Childhood friends, almost-sweethearts, a misunderstanding, and a funeral.
Blair Lang and Declan Renshaw were best friends who went on one date before a disagreement and an accident sent them in different directions after high school. Now Blair is back from college to be with her great-aunt Lottie, who’s dying, and to support her single mother in small-town Seabrook, California. Finding a job at a coffee shop puts her in the path of her former boyfriend, since he turns out to be its owner. Can the two get past their mistakes? The novel uses the popular second-chance romance trope, but Pham fails to energize it through interesting characters.

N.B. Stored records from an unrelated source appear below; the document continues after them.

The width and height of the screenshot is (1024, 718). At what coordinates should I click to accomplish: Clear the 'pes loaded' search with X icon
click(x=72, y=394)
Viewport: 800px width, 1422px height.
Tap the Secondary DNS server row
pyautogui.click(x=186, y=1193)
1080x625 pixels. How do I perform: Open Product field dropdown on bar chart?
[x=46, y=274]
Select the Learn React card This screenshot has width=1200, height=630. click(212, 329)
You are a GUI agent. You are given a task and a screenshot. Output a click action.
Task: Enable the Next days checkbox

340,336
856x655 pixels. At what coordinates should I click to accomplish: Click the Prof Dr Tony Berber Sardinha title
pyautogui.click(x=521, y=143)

Blair’s grief over her great-aunt’s death and her plan to help her mother are overshadowed by internal monologues about her feelings, the way her friends aren’t paying attention to her, and the novel she plans to write. Declan’s distinguishing characteristic, besides being a former high school quarterback, is his skill at building birdhouses. Unsurprisingly, the couple doesn’t have much chemistry; when they embrace, their “bodies meld like…memory foam.” The wooden characters, unusual word choices (“conglomerate of pedestrians,” “litany of plants”), and odd turns of phrase (“tension melting from his eyebrows like butter melting in a warm pan”) are almost enough to obscure the lack of plot development. What passes for stakes is easily defused when Blair comes into an inheritance that saves her from working as a consultant at Ernst & Young in New York—so she can write a romance novel.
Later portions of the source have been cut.